* **EXCERPT**
((

On Being Kind

by | Sep 18, 2021 | General | 0 comments

In 2008, I knew the head of recruitment of a top bank, so she often asked me for referrals. Infact, that period, I would happily send her CVs, many I didn’t even know personally, but just helping out in my own little way.

On one occasion, I had referred someone for a job. The person had passed their test and was invited for the interview stage of the recruitment. I learned that the candidates were made to wait till the early hours of the morning. Several people could wait no longer and left. At about 1 am, those who remained were offered to stay in a nearby hotel and were interviewed the next day. They waited for over 24 hours to be seen. All this without any prior warning, notification, or apology.

I was initially appalled at the treatment of candidates. Since, I knew the head of recruitment I thought it was best to call her, hear her out and convince her that there were better and more effective ways to manage recruitment. 

So I called her and narrated what I had heard about the candidates waiting till 1 am.

Her response shocked me. She said, ‘the people that left earlier are not the type of people we want in our bank. All the people that stayed behind will be hired.’ 

She sounded so self-assured in her utterance. I knew this was common practice with a number of companies but that was the first time I had ever heard anyone speak with impunity about delaying candidates at interviews. It was sad to imagine that someone in HR was behaving this way. I shook my head.

))

* **DATASET CONTENT**

((

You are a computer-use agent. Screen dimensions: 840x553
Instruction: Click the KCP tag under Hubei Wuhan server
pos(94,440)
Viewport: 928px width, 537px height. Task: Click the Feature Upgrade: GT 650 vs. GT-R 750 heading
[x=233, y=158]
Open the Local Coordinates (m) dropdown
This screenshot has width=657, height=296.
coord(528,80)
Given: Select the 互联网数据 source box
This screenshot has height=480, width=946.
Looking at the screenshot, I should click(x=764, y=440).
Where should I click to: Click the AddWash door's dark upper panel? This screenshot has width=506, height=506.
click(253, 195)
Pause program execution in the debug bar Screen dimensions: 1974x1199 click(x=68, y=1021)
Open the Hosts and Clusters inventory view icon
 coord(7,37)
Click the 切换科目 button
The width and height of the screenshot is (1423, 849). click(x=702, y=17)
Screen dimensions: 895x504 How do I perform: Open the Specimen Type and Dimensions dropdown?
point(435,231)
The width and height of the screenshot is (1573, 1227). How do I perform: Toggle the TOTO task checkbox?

))

Copy out the stretch from "In 2008, I knew" through "own little way." in the essay on being kind, reproducing it word for word.

* **CORRECT ANSWER**
In 2008, I knew the head of recruitment of a top bank, so she often asked me for referrals. Infact, that period, I would happily send her CVs, many I didn’t even know personally, but just helping out in my own little way.